Pour la première fois, Washington a brisé le silence qui règne sur les camps de rééducation où sont envoyés les Ouïghours. Lors d’une conférence sur la liberté religieuse, le vice-président Mike Pence a affirmé ceci :
« Pékin détient des centaines de milliers voire même des millions de Ouïghours musulmans dans des camps de rééducation. Ils y sont forcés de suivre un endoctrinement politique 24 heures sur 24, dans cet objectif : qu’ils renoncent à leur foi et à leur identité culturelle. »
Les participants de cette conférence appellent par ailleurs la Chine à « relâcher immédiatement tous ceux qui sont détenus arbitrairement ». Et le sénateur américain Marco Rubio (républicain) a renchéri sur la persécution des Ouïghours, parlant de « l’une des pires voire la plus brutale dans le monde ».
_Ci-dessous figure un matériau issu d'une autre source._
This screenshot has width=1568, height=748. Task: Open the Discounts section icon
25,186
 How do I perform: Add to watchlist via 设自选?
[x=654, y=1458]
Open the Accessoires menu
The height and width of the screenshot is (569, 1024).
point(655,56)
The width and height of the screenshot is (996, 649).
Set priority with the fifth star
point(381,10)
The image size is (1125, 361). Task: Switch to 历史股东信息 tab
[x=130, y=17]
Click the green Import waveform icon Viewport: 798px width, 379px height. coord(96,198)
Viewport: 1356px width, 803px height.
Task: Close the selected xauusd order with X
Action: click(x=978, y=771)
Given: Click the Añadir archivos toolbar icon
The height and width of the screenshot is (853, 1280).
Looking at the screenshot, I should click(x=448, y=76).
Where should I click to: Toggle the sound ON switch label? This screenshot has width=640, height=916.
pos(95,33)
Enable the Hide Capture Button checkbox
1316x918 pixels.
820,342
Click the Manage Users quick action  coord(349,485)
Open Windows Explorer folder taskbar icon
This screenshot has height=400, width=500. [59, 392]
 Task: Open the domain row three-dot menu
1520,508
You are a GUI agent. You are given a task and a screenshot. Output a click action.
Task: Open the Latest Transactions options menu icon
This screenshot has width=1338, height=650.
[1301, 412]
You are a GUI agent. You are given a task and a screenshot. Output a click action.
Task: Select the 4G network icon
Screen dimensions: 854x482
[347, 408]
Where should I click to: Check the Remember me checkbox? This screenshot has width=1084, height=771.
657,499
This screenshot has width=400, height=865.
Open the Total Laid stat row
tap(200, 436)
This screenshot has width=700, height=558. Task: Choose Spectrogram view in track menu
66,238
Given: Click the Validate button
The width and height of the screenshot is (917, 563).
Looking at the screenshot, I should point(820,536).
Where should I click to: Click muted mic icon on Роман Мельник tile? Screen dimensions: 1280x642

Que sait-on de l’incarcération en masse de cette minorité musulmane ? Le chercheur allemand Adrien Zenz estime que jusqu’à 11% de la population musulmane adulte du Xinjiang pourraient être internés. Soit l’équivalent d’un peu plus d’un million de personnes, censées d’être « déradicalisées » et « transformées par l’éducation », selon des documents officiels.
D’habitude très discrète sur le sujet, la presse officielle s’insurge contre ces accusations. Le quotidien Global Times fait croire qu’il s’agit là de simples « instituts », destinés à « inculquer une attitude politique correcte aux étudiants pour les immuniser contre les forces du mal ».
Cela paraît pourtant peu crédible, étant donné que ses soit-disant « étudiants » sont retenus contre leur gré dans des camps entourés de barbelés et équipés de systèmes de surveillance très sophistiqués.
A-t-on une idée du traitement auquel sont soumis les détenus ? Le témoignage le plus récent est celui d’une femme chinoise d’ethnie kazakhe, accusée au Kazakhstan d’avoir fui illégalement la Chine. Saïragoul Saouïtbaï a confirmé l’existence de ces camps politiques qu’elle décrit comme des « prisons ». D’ailleurs, elle vient d’obtenir gain de cause et ne sera pas expulsée vers la Chine.
Alors, quel traitement y est réservé aux détenus ? Les quelques témoins qui ont pu s’exprimer, une fois en sécurité en dehors de la Chine, disent qu’ils ont dû suivre des cours de propagande à longueur de journée avec ce seul message : il faut croire au Parti communiste et à son secrétaire général Xi Jinping. Et non pas à l’islam ou à Allah.